# [TASK STATEMENT]
Please repeat the line that contains "The width and height of the screenshot is (307, 444)." and every line after it, exactly, through the end of the records.

# [GIVEN RECORDS]
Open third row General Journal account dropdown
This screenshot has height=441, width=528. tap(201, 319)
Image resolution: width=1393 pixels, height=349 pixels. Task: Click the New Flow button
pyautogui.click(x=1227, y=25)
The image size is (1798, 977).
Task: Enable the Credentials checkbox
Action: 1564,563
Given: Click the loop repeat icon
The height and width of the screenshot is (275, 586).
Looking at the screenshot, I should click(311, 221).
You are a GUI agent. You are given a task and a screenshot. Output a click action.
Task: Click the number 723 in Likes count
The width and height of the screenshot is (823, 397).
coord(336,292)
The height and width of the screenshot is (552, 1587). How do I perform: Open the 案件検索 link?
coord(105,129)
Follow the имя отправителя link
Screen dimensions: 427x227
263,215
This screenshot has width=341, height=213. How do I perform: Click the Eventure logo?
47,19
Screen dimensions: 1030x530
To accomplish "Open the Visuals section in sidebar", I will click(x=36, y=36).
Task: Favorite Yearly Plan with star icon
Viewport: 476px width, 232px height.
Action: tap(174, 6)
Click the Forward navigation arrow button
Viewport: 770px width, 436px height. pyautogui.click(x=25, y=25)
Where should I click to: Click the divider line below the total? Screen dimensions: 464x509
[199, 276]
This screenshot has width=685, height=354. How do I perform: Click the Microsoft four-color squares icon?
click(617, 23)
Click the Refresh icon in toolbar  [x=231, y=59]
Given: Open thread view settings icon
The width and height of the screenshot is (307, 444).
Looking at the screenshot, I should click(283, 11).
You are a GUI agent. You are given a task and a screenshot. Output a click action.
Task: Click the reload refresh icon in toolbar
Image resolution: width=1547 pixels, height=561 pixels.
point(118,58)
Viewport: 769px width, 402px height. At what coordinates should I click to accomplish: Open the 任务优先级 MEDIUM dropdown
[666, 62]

# [FINISHED TASK]
The width and height of the screenshot is (307, 444).
Looking at the screenshot, I should click(283, 11).
You are a GUI agent. You are given a task and a screenshot. Output a click action.
Task: Click the reload refresh icon in toolbar
Image resolution: width=1547 pixels, height=561 pixels.
point(118,58)
Viewport: 769px width, 402px height. At what coordinates should I click to accomplish: Open the 任务优先级 MEDIUM dropdown
[666, 62]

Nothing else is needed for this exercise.